- _What the task requires_
Each and every line of the data must appear exactly as given.

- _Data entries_
◆ ◆ ◆

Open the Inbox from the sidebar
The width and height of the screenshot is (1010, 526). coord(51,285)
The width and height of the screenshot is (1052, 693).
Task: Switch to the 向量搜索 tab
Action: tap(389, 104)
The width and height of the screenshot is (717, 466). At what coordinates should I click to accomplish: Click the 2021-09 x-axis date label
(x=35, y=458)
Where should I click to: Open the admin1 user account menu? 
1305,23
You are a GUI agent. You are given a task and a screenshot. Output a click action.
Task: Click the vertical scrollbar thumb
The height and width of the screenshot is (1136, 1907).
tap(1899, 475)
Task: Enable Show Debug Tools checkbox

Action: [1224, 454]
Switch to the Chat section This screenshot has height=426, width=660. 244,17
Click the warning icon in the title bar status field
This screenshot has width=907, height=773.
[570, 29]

◆ ◆ ◆

- _Answer section_
Open the Inbox from the sidebar
The width and height of the screenshot is (1010, 526). coord(51,285)
The width and height of the screenshot is (1052, 693).
Task: Switch to the 向量搜索 tab
Action: tap(389, 104)
The width and height of the screenshot is (717, 466). At what coordinates should I click to accomplish: Click the 2021-09 x-axis date label
(x=35, y=458)
Where should I click to: Open the admin1 user account menu? 
1305,23
You are a GUI agent. You are given a task and a screenshot. Output a click action.
Task: Click the vertical scrollbar thumb
The height and width of the screenshot is (1136, 1907).
tap(1899, 475)
Task: Enable Show Debug Tools checkbox

Action: [1224, 454]
Switch to the Chat section This screenshot has height=426, width=660. 244,17
Click the warning icon in the title bar status field
This screenshot has width=907, height=773.
[570, 29]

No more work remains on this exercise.